After a brief discussion, Perlman and Bender decide to pluck the fruit while they have the chance and deliver it to the Lyon Arboretum in Honolulu, where the seeds can be coaxed to sprout. Perlman won’t be surprised if the comeback bid fails. “You’re dealing with terminally ill patients,” he says. “Some you’re going to lose.”

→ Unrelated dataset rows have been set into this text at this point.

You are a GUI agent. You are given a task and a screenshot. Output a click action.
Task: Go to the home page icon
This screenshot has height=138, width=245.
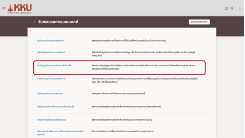(226, 8)
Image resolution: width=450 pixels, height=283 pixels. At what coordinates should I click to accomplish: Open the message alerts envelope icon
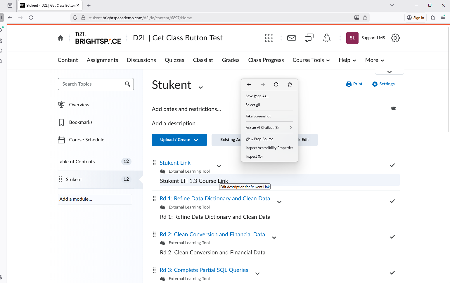pyautogui.click(x=291, y=38)
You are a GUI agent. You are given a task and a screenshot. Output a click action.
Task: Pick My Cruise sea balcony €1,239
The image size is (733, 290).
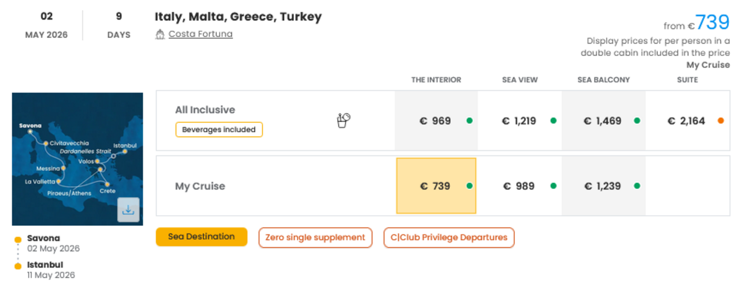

Still, he never seems to tire of playing the role of a botanical Cupid. A favorite target of his arrows is the alula, a cyanea relative found in the wild on Kauai’s cliffs. Studies have suggested that the alula, which rocks back and forth in the wind on its bulbous water-filled base, is dying out because it isn’t getting pollinated; researchers don’t know for sure, but they think the pollinator is the sphinx moth, a giant rarely seen anymore. Perlman has taken matters into his own hands. Suspended in midair, he reaches out and paints pollen from one alula onto another’s pistil. “They get filled with seed and explode,” he says.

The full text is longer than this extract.